1. Fork and clone the lesson repository to your local machine

  • Go to https://github.com/ and sign in to your account

  • Navigate to this site: https://github.com/ENV859/ScientificComputing

  • In the upper right portion of the repository’s page, you’ll see a button to Fork the repository.

    What happens when you fork a repository?

    Forking a repository creates a copy of that repository in your account. You own the forked copy, and can treat it like your own. However, it also retains a link to the original repo so you can pull updates from that.

    A nice and complete description is provided here. That said, for now all you need to understand is that you are creating your own copy of the ScientificComputing repository and can start tracking your own changes to it, if you wish.

  • After you’ve forked the repository, you are taken to the GitHub page of your copy. Clone this repository to your local machine:

    • Open the Git Bash app on your local machine. It will open as a black console with a $ prompt.

    • At the prompt, type cd v: to switch to your mapped V: drive.

    • Type git clone https://github.com/<YOUR GIT USERNAME>/ScientificComputing, replacing <YOUR GIT USERNAME> with your actual GitHub username. (This is the path to your forked repository).

      Git Clone Image

    • You should now have a new folder named “ScientificComputing” in your V: drive this is a clone of your forked repository.

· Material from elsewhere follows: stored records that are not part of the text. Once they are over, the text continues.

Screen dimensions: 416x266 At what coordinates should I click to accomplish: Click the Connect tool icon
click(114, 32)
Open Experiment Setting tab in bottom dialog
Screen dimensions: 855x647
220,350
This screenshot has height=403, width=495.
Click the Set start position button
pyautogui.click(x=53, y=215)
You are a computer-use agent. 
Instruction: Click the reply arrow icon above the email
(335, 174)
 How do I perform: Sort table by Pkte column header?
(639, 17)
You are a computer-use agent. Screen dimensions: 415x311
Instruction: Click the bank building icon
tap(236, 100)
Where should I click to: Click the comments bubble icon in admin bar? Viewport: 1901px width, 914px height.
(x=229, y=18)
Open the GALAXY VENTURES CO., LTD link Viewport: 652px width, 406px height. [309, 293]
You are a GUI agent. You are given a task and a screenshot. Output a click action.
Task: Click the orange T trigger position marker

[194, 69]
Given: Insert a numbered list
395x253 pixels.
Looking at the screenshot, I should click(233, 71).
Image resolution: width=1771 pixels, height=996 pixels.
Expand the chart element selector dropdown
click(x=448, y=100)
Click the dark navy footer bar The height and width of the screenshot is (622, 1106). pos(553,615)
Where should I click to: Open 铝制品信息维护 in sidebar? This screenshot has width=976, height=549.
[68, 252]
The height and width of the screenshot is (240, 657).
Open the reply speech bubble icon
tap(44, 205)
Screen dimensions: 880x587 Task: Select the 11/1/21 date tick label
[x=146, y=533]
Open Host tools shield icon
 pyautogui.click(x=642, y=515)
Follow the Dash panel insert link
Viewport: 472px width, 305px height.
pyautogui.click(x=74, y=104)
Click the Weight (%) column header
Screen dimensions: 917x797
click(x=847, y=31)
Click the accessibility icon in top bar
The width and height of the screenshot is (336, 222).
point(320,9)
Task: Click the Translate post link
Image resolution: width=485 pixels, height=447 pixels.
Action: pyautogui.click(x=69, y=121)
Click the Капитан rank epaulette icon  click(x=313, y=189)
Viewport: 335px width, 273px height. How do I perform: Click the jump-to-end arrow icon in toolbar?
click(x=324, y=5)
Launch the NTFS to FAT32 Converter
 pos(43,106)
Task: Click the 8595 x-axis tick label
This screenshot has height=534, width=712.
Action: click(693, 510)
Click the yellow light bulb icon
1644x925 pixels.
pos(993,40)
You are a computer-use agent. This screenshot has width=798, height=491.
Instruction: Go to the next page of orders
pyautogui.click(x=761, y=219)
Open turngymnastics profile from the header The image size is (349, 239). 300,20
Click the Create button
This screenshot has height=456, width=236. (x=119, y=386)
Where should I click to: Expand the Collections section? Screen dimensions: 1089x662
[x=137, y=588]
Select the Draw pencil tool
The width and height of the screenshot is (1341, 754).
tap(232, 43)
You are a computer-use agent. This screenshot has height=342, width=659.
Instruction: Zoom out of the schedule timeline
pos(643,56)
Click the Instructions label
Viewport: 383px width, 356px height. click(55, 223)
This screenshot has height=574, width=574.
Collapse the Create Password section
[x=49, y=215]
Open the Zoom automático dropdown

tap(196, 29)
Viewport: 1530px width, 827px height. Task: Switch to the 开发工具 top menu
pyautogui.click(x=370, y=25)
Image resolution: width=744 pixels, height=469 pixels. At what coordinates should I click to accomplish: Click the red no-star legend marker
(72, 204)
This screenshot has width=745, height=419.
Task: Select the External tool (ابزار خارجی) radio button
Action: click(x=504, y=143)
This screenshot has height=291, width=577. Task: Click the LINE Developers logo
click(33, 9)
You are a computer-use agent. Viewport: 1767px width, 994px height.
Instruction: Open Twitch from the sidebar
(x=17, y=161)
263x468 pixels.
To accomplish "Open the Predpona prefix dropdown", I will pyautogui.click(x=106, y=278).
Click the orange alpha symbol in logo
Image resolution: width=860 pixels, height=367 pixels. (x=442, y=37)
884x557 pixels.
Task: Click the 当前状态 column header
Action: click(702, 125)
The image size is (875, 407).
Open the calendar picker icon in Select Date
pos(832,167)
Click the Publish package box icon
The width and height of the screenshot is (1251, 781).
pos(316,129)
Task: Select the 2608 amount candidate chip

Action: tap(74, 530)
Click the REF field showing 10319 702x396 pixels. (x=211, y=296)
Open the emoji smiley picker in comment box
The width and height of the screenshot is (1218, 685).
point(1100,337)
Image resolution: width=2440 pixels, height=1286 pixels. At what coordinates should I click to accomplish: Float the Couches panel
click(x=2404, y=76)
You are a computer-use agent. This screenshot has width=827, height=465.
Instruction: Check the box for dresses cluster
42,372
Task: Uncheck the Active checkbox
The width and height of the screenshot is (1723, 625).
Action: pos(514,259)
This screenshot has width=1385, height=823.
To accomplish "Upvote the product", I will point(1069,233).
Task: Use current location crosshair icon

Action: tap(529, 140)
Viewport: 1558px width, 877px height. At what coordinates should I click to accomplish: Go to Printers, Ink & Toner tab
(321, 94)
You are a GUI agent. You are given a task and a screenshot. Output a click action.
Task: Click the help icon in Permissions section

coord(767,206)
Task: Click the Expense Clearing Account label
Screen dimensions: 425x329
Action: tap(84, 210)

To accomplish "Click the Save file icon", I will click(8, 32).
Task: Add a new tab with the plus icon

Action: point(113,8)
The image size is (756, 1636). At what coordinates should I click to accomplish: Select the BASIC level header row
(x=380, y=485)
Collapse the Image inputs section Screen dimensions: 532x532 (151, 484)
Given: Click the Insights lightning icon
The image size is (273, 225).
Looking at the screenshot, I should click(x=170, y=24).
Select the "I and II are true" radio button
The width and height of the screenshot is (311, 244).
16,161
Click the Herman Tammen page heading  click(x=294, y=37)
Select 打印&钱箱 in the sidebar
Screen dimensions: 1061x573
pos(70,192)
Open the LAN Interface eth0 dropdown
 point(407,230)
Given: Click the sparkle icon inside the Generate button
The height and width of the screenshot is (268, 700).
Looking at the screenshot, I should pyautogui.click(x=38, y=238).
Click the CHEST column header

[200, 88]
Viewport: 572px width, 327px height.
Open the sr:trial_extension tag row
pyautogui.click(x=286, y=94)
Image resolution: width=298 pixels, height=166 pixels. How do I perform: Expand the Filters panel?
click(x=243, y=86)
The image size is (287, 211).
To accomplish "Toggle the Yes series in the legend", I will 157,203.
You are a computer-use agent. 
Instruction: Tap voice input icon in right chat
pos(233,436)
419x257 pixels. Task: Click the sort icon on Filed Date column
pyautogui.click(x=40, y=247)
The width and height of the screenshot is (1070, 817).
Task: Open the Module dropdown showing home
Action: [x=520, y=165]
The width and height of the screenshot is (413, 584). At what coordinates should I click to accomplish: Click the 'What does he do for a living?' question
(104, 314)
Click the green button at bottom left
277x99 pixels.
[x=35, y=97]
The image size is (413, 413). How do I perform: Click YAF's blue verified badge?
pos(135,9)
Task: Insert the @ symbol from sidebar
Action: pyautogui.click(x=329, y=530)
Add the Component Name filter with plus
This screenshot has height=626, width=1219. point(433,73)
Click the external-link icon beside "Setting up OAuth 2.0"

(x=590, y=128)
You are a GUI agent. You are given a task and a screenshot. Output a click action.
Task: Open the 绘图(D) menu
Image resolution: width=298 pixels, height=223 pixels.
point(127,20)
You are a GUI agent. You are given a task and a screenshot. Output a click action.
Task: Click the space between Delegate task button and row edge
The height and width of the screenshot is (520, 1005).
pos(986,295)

2. Fire up Jupyter Notebooks

  • In the cloned repository is a shortcut to open Jupyter Notebooks as well as a folder of notebooks and a folder containing data used in some notebooks.

NumPy

What is NumPy?

  • Provides a new data type - the array - which can greatly speed up certain computations

    • Example: BMI from height and weight lists (00-Intro-to-NumPy.ipynb)
    • Intro: A quick glimpse into NumPy’s ndarray data type (01-NumPy-101.ipynb)
  • Incorporated into ArcGIS now as it provides useful (and fast) tabular analysis

    • Example: NC HUCs (02-Numpy-with-FeatureClasses.ipynb)
  • Converting rasters to NumPy arrays also allows for analysis beyond ArcGIS/ArcPy

    • Example: DEM -> NumPy array -> Computing TPI (03-Using-NumPy-With-Rasters.ipynb)

More on NumPy

Overall…

  • Numpy is all about arrays, i.e., dimensional data
  • It offers an alternative to ArcGIS/ArcPy for working with feature layer tables and raster datasets and often times can be much faster than ArcGIS Pro or ArcPy.
  • Numpy is useful, but spend more time on Pandas…